** Opening DATA FOR THE TASK block **
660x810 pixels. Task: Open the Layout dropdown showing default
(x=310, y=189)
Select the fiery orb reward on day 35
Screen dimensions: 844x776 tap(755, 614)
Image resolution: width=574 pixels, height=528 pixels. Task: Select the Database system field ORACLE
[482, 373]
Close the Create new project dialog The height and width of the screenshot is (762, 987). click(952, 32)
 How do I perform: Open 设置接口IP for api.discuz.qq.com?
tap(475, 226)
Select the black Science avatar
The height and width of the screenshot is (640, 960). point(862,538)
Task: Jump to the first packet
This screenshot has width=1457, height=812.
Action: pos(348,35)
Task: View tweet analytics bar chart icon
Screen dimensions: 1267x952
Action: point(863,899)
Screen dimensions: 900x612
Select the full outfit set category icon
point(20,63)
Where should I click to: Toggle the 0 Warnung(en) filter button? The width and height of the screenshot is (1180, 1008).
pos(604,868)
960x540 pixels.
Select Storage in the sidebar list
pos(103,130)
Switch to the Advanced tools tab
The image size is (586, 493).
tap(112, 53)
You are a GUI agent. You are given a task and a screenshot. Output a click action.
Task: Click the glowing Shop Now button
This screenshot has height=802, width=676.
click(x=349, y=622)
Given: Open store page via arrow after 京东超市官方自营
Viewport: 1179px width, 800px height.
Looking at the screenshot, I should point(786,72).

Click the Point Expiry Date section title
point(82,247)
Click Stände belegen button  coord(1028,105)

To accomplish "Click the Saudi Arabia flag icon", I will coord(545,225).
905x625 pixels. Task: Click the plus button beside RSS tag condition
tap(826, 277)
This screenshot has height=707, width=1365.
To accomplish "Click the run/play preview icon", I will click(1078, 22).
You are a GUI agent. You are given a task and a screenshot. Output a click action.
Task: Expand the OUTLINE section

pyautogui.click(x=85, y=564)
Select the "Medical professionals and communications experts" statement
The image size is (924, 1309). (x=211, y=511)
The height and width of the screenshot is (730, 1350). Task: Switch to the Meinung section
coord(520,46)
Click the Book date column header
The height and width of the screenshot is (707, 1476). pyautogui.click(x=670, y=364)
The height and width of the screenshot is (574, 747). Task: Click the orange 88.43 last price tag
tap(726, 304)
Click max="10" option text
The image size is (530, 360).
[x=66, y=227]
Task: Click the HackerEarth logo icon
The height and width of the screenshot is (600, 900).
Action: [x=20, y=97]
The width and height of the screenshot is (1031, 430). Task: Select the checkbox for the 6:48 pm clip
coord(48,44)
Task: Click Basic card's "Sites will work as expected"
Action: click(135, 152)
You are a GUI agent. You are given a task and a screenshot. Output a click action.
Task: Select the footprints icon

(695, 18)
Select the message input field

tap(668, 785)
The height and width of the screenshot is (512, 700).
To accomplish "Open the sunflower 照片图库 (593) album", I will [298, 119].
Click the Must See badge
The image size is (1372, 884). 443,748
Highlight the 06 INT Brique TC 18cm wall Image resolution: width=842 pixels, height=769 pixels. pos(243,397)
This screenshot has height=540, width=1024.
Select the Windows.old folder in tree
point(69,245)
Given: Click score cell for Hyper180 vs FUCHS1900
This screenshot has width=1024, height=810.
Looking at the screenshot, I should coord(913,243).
** Closing DATA FOR THE TASK block **
**WHAT THE TASK REQUIRES:**
From the entries, give the number of lines where the string "accomplish" is found, and nothing else.

**FINAL ANSWER:**
3